## [Task requirements]
Among the entries that follow, find every line with the word "Black" and copy it.
*** Supplied records ***
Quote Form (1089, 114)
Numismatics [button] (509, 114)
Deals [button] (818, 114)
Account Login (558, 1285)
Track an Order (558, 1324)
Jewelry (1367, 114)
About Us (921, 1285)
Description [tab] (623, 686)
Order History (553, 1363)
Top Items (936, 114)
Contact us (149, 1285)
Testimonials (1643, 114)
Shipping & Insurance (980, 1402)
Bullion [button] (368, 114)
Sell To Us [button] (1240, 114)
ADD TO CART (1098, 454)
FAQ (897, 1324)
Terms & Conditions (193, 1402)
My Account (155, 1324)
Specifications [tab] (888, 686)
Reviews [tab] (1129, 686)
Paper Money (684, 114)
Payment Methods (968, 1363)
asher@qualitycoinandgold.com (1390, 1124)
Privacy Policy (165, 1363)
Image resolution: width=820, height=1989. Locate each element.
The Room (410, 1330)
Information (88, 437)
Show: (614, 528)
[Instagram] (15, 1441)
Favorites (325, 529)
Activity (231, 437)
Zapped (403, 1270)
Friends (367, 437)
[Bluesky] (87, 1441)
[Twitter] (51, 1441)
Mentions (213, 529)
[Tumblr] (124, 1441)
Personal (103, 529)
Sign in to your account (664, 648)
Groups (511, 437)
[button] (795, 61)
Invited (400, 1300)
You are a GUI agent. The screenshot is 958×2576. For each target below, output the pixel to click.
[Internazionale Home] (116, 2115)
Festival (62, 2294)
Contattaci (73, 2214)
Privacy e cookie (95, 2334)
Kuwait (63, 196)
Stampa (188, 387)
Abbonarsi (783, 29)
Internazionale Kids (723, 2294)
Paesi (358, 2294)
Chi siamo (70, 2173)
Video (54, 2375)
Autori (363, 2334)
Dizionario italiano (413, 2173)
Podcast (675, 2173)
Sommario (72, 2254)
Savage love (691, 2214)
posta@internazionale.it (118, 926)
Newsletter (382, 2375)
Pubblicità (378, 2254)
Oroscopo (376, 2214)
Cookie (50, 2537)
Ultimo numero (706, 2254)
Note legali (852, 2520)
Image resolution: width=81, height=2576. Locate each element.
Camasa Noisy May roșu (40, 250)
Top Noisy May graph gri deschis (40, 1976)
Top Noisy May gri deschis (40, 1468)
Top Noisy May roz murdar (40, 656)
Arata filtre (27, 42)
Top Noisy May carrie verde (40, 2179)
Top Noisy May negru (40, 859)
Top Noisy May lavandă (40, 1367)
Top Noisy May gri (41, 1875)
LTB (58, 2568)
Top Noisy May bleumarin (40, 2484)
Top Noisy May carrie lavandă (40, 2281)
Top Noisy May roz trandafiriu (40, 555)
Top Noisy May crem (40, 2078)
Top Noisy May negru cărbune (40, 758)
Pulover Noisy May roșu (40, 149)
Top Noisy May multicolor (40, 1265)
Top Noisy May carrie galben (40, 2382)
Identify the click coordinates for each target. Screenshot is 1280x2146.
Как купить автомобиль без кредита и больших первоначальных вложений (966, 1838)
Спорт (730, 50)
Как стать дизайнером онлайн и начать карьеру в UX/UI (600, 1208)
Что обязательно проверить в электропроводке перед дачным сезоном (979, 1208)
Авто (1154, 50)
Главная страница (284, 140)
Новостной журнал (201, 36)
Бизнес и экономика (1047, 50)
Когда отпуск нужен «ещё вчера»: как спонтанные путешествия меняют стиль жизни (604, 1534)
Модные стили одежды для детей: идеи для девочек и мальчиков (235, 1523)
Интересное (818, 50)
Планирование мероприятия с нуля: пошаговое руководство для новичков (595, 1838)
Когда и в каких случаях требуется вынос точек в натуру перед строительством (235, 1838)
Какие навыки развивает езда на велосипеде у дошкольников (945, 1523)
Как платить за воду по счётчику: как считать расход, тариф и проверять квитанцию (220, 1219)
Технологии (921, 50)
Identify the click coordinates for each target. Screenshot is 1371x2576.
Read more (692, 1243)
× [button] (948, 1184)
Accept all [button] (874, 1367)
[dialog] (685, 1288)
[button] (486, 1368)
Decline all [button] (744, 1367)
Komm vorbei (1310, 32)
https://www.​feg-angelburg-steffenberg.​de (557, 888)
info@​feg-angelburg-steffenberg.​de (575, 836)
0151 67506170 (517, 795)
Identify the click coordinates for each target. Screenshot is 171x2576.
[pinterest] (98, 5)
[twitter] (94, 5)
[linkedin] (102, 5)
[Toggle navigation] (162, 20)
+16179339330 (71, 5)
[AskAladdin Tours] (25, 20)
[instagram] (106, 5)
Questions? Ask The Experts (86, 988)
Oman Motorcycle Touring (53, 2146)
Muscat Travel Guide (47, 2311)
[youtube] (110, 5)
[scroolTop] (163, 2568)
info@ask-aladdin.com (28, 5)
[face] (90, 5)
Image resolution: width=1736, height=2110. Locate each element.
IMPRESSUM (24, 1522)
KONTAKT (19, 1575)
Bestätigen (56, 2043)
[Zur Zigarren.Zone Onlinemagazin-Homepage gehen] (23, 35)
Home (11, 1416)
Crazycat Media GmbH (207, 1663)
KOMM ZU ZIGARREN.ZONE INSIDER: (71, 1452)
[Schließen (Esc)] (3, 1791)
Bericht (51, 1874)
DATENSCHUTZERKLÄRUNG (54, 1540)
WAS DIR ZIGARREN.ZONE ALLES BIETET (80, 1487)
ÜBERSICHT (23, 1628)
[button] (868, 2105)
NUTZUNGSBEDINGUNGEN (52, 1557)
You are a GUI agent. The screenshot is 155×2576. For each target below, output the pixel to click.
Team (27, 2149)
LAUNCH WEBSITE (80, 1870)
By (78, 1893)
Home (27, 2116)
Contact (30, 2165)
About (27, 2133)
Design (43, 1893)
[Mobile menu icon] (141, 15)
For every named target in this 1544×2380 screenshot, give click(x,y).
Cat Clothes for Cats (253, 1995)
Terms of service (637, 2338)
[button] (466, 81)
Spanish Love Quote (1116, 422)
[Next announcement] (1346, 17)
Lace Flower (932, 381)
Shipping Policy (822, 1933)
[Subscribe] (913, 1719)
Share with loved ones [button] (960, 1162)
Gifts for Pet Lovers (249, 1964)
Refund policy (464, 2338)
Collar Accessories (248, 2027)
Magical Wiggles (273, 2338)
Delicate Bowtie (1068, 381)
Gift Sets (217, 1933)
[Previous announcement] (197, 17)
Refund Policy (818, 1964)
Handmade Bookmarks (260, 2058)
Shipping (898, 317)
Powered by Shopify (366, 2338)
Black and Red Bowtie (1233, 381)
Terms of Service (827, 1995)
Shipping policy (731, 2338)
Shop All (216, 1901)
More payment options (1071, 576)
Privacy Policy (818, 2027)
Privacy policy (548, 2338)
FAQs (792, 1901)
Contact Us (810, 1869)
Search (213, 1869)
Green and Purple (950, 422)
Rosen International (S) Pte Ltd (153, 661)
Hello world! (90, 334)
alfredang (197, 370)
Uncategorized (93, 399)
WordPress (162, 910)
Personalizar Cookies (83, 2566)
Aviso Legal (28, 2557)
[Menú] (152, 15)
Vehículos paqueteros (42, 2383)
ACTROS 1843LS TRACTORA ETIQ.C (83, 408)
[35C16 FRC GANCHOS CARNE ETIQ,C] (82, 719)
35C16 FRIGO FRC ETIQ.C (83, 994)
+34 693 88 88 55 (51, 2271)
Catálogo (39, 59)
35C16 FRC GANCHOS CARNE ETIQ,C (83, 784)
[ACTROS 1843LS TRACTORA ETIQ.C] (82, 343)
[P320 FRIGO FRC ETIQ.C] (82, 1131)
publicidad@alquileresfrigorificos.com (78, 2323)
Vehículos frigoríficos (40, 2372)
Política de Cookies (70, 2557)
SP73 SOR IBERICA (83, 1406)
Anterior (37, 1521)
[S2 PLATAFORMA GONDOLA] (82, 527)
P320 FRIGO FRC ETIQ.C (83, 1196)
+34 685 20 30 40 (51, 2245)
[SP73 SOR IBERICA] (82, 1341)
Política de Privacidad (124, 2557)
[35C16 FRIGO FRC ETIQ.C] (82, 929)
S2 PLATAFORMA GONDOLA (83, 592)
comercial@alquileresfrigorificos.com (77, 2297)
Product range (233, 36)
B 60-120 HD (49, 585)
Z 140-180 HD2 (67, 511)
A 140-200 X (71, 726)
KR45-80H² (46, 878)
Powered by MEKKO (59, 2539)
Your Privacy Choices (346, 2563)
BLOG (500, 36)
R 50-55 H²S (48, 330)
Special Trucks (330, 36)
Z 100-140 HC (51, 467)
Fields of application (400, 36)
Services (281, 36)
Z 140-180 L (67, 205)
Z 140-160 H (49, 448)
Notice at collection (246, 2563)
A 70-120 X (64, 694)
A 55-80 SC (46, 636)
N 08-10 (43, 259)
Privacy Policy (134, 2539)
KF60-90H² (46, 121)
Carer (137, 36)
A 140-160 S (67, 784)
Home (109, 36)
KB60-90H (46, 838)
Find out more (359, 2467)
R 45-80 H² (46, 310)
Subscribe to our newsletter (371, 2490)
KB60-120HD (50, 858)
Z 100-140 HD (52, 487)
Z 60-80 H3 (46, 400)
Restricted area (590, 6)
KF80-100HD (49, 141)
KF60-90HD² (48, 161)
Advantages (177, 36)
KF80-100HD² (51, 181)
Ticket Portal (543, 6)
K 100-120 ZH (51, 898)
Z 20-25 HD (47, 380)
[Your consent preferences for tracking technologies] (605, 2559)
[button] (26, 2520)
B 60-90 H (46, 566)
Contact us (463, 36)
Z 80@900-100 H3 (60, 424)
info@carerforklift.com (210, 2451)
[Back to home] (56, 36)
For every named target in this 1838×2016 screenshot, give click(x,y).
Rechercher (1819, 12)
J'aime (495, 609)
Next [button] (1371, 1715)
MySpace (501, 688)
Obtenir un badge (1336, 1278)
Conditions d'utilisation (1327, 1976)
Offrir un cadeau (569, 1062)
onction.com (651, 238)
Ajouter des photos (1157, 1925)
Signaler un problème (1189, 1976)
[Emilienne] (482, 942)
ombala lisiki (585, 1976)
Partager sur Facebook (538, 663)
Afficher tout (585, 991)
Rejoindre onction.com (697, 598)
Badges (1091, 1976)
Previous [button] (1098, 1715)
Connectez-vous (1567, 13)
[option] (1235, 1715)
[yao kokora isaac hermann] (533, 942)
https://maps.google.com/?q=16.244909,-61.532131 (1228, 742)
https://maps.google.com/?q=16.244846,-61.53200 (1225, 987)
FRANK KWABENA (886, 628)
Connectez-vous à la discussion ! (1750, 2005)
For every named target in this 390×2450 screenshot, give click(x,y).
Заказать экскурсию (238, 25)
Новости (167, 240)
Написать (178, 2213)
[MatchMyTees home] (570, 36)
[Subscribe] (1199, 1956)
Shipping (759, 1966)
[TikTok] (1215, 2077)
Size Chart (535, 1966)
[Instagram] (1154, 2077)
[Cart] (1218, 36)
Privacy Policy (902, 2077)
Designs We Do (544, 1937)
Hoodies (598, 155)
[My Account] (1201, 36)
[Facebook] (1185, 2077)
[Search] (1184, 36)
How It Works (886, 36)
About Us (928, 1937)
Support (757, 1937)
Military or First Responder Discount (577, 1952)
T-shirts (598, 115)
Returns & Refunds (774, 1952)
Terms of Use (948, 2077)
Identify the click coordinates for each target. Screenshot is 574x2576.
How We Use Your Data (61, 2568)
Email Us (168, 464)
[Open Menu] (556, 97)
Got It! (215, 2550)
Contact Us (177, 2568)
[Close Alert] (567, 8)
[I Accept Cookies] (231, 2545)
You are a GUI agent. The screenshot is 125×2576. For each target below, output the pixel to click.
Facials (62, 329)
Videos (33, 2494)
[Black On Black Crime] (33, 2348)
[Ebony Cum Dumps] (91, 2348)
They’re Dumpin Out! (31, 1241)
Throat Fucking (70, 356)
*** End of Supplied records ***
## [Answer area]
Black and Red Bowtie (1233, 381)
[Black On Black Crime] (33, 2348)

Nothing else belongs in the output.